* [Exercise requirements]
Reprint the listing. Every line must match the original exactly.

* [Listed records]
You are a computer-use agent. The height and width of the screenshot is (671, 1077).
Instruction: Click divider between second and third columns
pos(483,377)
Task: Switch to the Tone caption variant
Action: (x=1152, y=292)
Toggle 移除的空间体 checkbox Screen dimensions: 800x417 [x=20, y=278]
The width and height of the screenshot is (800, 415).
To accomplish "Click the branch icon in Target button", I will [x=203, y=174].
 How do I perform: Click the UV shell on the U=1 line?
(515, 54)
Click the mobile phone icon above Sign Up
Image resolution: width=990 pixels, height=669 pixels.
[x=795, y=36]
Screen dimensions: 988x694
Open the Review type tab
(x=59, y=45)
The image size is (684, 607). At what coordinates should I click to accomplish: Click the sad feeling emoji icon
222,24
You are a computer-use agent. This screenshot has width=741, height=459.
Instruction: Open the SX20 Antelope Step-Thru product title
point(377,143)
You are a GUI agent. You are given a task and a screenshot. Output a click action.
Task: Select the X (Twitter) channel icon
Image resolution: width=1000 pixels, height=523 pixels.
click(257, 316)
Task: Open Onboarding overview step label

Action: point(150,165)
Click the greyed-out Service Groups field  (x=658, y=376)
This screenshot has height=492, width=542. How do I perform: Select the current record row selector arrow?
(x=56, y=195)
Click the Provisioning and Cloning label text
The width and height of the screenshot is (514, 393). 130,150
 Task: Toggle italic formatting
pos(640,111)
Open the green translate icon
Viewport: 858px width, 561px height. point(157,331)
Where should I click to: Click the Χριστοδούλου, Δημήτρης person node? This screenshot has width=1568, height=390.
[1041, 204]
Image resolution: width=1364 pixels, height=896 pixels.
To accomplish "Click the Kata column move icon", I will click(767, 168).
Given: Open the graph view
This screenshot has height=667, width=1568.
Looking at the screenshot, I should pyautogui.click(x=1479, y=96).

* [Result for this exercise]
You are a computer-use agent. The height and width of the screenshot is (671, 1077).
Instruction: Click divider between second and third columns
pos(483,377)
Task: Switch to the Tone caption variant
Action: (x=1152, y=292)
Toggle 移除的空间体 checkbox Screen dimensions: 800x417 [x=20, y=278]
The width and height of the screenshot is (800, 415).
To accomplish "Click the branch icon in Target button", I will [x=203, y=174].
 How do I perform: Click the UV shell on the U=1 line?
(515, 54)
Click the mobile phone icon above Sign Up
Image resolution: width=990 pixels, height=669 pixels.
[x=795, y=36]
Screen dimensions: 988x694
Open the Review type tab
(x=59, y=45)
The image size is (684, 607). At what coordinates should I click to accomplish: Click the sad feeling emoji icon
222,24
You are a computer-use agent. This screenshot has width=741, height=459.
Instruction: Open the SX20 Antelope Step-Thru product title
point(377,143)
You are a GUI agent. You are given a task and a screenshot. Output a click action.
Task: Select the X (Twitter) channel icon
Image resolution: width=1000 pixels, height=523 pixels.
click(257, 316)
Task: Open Onboarding overview step label

Action: point(150,165)
Click the greyed-out Service Groups field  (x=658, y=376)
This screenshot has height=492, width=542. How do I perform: Select the current record row selector arrow?
(x=56, y=195)
Click the Provisioning and Cloning label text
The width and height of the screenshot is (514, 393). 130,150
 Task: Toggle italic formatting
pos(640,111)
Open the green translate icon
Viewport: 858px width, 561px height. point(157,331)
Where should I click to: Click the Χριστοδούλου, Δημήτρης person node? This screenshot has width=1568, height=390.
[1041, 204]
Image resolution: width=1364 pixels, height=896 pixels.
To accomplish "Click the Kata column move icon", I will click(767, 168).
Given: Open the graph view
This screenshot has height=667, width=1568.
Looking at the screenshot, I should pyautogui.click(x=1479, y=96).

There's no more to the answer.